» Work instructions: Return every line of the rows below that contains the string "Where", copying each line in full.

» Stored records:
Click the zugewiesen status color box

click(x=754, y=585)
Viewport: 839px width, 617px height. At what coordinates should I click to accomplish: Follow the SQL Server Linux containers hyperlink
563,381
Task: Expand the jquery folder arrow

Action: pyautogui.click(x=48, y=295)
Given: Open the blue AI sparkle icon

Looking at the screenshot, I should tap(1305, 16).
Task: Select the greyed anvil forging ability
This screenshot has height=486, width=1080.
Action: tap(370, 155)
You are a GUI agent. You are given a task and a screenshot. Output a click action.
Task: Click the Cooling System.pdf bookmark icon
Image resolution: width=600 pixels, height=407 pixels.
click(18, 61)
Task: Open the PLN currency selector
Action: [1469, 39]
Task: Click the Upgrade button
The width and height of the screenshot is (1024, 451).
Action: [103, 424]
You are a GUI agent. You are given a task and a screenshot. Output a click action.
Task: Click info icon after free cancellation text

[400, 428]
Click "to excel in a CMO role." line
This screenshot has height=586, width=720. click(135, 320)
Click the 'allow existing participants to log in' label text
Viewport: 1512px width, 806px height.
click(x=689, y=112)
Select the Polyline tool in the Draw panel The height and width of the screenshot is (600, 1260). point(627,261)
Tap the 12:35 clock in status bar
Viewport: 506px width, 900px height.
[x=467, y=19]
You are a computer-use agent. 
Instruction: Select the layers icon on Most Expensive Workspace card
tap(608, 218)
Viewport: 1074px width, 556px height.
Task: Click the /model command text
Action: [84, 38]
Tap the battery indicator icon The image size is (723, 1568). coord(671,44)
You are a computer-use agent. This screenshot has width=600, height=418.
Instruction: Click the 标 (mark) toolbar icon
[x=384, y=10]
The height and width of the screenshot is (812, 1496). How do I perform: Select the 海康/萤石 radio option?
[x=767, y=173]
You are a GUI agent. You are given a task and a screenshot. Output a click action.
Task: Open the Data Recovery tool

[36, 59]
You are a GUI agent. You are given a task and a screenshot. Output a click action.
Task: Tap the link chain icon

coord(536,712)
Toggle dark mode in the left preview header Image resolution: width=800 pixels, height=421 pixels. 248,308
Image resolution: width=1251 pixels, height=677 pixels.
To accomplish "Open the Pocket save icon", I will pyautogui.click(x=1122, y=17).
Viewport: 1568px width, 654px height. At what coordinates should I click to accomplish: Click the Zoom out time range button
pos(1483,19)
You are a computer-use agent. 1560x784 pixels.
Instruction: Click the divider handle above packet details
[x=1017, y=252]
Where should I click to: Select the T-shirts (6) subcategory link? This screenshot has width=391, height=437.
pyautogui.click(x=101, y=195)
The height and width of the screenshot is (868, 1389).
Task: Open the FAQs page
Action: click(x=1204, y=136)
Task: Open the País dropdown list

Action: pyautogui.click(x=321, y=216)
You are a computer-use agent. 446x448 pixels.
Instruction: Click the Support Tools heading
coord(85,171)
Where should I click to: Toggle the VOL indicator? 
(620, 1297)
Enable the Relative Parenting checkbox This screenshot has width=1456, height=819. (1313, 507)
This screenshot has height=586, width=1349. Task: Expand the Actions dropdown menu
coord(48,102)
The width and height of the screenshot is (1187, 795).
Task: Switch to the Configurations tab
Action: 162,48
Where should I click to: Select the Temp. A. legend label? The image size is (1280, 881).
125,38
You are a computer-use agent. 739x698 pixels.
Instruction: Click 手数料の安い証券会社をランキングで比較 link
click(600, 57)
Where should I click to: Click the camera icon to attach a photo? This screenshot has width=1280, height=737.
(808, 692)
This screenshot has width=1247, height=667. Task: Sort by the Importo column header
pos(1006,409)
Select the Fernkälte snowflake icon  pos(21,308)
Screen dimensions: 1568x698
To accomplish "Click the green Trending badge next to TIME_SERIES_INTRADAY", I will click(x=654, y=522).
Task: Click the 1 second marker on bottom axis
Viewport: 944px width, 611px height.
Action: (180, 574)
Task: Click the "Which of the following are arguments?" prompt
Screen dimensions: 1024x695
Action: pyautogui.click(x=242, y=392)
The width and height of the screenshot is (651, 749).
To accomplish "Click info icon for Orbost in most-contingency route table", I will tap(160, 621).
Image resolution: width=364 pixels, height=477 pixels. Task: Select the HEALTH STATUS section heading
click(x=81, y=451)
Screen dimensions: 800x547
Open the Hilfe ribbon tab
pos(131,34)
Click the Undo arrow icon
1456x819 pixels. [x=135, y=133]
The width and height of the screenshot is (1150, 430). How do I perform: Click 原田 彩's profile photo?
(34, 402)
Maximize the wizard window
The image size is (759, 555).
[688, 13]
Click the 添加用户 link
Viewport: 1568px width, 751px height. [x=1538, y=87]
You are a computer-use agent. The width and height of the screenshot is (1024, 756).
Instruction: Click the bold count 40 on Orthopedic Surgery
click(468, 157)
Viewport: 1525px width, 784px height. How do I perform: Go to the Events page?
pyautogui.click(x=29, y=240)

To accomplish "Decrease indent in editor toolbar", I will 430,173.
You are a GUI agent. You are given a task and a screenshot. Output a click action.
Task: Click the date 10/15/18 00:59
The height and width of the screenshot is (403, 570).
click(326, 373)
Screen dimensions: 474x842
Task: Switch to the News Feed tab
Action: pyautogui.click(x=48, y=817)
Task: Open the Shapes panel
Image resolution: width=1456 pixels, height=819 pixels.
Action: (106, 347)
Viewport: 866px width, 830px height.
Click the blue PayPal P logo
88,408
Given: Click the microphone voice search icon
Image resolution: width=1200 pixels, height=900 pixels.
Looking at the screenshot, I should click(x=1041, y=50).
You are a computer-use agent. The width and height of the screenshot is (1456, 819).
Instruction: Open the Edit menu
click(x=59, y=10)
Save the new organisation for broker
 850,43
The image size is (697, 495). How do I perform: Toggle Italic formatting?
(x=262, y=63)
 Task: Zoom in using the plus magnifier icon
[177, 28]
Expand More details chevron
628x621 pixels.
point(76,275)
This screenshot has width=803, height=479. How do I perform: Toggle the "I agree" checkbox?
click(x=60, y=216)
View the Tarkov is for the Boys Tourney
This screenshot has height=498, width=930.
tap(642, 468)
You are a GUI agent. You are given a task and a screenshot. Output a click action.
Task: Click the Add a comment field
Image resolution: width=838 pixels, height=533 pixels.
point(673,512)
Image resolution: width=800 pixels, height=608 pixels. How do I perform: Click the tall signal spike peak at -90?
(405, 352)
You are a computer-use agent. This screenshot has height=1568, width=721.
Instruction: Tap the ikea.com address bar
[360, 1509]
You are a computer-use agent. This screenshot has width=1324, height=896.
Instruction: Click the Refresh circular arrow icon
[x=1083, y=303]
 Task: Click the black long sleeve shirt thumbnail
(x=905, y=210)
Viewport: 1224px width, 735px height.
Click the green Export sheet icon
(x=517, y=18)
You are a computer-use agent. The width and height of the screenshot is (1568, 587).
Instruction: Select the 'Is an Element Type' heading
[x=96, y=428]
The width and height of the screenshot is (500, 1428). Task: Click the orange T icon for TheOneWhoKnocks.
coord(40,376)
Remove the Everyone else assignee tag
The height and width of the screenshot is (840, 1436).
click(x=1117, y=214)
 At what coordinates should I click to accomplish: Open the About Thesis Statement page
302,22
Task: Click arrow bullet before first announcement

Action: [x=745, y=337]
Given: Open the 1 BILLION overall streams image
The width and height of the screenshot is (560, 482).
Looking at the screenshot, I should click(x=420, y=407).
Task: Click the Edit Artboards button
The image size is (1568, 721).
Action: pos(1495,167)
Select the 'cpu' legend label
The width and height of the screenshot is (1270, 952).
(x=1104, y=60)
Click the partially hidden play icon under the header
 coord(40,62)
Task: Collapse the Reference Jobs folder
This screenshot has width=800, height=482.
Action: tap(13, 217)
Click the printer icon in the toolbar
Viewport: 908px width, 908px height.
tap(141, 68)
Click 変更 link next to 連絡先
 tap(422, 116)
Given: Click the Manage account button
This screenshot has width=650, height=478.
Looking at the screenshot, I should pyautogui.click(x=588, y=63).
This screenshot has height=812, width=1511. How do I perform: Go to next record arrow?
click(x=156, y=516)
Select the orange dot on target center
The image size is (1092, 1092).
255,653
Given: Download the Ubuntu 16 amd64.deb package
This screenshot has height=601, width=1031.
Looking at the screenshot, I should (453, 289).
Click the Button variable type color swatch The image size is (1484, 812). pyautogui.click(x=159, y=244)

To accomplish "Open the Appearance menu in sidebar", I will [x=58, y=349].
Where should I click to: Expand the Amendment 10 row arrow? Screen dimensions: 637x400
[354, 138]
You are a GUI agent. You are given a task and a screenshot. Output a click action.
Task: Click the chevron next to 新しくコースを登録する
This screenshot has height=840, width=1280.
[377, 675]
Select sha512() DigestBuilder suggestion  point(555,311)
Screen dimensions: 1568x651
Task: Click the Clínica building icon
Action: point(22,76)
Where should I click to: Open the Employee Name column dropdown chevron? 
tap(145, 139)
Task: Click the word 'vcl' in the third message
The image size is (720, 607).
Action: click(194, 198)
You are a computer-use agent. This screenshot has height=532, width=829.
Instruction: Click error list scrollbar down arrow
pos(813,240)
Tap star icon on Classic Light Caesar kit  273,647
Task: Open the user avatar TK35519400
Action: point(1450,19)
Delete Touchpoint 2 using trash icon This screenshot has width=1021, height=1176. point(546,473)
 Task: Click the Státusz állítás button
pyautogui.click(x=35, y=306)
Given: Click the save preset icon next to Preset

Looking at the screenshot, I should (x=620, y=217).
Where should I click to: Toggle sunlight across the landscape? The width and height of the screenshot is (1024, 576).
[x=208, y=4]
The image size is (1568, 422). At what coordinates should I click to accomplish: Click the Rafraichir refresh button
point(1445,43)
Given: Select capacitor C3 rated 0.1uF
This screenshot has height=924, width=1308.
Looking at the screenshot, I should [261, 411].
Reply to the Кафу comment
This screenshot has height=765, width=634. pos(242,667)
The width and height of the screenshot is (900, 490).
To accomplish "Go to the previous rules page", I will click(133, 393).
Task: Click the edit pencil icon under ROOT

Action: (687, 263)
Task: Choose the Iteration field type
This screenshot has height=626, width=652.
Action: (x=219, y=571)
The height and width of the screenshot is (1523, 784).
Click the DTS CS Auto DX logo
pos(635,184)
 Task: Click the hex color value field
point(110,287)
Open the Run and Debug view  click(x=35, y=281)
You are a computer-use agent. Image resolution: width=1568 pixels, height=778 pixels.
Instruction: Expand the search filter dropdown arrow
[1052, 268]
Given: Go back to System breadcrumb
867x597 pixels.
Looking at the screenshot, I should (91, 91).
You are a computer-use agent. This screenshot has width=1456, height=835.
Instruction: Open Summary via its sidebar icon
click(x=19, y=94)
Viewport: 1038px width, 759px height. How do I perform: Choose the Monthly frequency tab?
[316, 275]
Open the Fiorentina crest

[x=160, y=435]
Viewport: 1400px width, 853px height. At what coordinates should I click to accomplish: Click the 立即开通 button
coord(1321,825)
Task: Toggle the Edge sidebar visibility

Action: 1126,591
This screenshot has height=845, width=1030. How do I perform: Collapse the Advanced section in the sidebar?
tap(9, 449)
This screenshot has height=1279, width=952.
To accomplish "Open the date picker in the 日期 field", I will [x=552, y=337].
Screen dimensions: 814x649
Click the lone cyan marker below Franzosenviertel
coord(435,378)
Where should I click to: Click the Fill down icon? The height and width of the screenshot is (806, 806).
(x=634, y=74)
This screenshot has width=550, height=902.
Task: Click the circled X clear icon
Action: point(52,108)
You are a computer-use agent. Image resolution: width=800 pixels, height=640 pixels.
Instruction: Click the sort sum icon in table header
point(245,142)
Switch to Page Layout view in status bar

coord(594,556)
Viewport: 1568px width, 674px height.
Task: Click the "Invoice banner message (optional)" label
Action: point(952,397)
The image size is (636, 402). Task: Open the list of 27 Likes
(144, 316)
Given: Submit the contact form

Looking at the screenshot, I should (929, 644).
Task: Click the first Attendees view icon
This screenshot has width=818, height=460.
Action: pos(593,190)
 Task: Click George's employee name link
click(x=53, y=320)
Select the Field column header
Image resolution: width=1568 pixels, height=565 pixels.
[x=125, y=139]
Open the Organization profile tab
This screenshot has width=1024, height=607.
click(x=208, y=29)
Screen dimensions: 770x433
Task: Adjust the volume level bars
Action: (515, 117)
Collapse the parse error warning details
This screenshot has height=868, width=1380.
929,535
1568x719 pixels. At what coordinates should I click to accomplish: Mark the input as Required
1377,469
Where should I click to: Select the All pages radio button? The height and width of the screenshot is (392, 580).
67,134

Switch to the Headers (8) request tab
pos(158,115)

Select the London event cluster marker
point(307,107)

» Task answer:
Where should I click to: Select the T-shirts (6) subcategory link? This screenshot has width=391, height=437.
Where should I click to: Toggle the VOL indicator? 
Where should I click to: Select the Temp. A. legend label? The image size is (1280, 881).
Where should I click to: Click the camera icon to attach a photo? This screenshot has width=1280, height=737.
Where should I click to: Expand the Amendment 10 row arrow? Screen dimensions: 637x400
Where should I click to: Open the Employee Name column dropdown chevron? 
Where should I click to: Toggle sunlight across the landscape? The width and height of the screenshot is (1024, 576).
Where should I click to: Click the Fill down icon? The height and width of the screenshot is (806, 806).
Where should I click to: Select the All pages radio button? The height and width of the screenshot is (392, 580).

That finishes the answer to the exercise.